ISDS designed the Fort 1 as the ultimate combat vehicle for operations in all terrains and areas, including dense, mountainous urban areas. In fact, its modular design can configure to vehicle for a different missions, meeting customer requirement in a quick and economical way. “The Fort1’s practicality, ease of assembly, and efficiency were clearly demonstrated by the ISDS-Global Shield team experienced leadership, preparing the Fort 1 prototype, from concept to completion, in under three months.” Tomer Fulman, Chief Executive Officer at ISDS told Defense Update.
As a vehicle designed (to operate in all situations including narrow and inclined urban environments) the Fort 1 is relatively narrow, yet maintains spacious internal space for the combat team. Its turning radius is 7 meters. To be able to overcome obstacles such as oil spills or barricades, the Fort 1 is equipped with an anti-skid mechanism enabling it to cross slippery patches of road; the vehicle it can also be fitted with an obstacle breeching blade. The powerful engine and high power to weight ratio ensures that the vehicle maintains traction even on steep slopes. The capsule has 360 degree protection against ballistic threats, blast, or impact (of stones or other objects thrown at it from rooftops). The armored transparent windows are fitted with unique firing ports designed by Global Shield, offering unrestricted firing angles. The vehicle has two rear doors, enabling rapid exit. The vehicle also has two side doors equipped with armored protection to guard dismounting team members.

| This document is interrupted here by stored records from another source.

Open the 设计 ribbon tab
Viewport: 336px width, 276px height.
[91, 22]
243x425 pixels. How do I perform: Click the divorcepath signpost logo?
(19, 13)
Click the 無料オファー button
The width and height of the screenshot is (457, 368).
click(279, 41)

The Fort 1 is ready to be fitted with a network-ready system of connecting computers, on-board sensors, soldier gear, and communications links to the forward command element. The network, sensors, and electronic systems were developed especially by the RAD-BYNET group, a leading Israeli technology group. The vehicle’s network supports a number of laptop computers, and provides a communication service that extends wireless connectivity beyond the vehicle itself, thus enabling the team to dismount while maintaining full connectivity with the vehicle and the tactical command post. The vehicle can be fitted with panoramic video cameras covering 360 degrees, offering the team a situational picture from inside the vehicle.
Team leaders and team members have the possibility to carry wearable computers, helmet mounted cameras, and headphones, and to maintain constant communications within the unit, command, and the mounted support element remaining in the vehicle. A recording system tracks all communications for after-action debriefing.The vehicle can be equipped with various weapon systems, including non-lethal munitions and active acoustic devices for crowd dispersal. Other configurations could include surveillance and homeland security vehicles, for port or border security.

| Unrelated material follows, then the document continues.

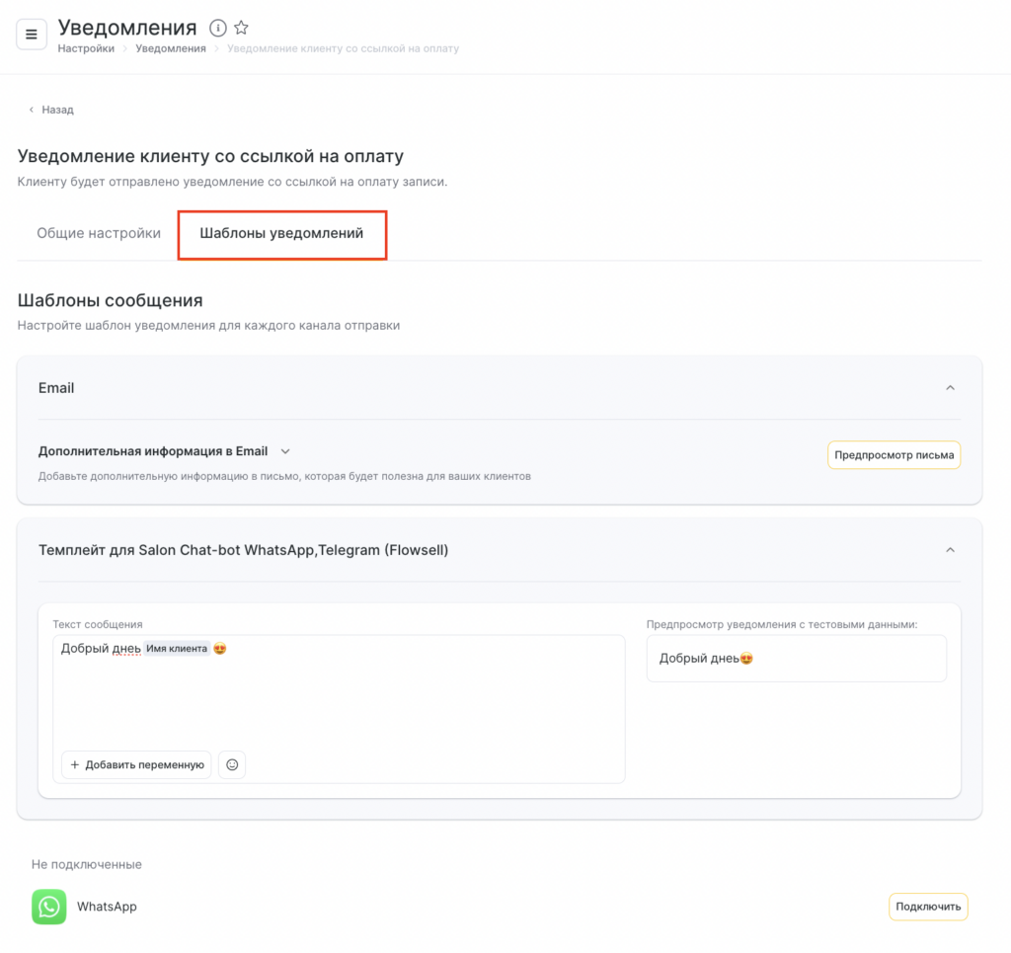Image resolution: width=1011 pixels, height=953 pixels.
Task: Select the Имя клиента variable chip
Action: [x=177, y=649]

Following the Fort 1’s public debut at LAAD Security 2012 in Riocentro, ISDS plans to use the vehicle under different institutions. Brazil’s special units will evaluate its performance. “We already began production in several countries and are assessing delivery methods. The vehicle has been tested by law enforcement groups and has the approval of the Israeli Ministry of Defense (MOD)” said ISDS’ CEO, Tomer Fulman.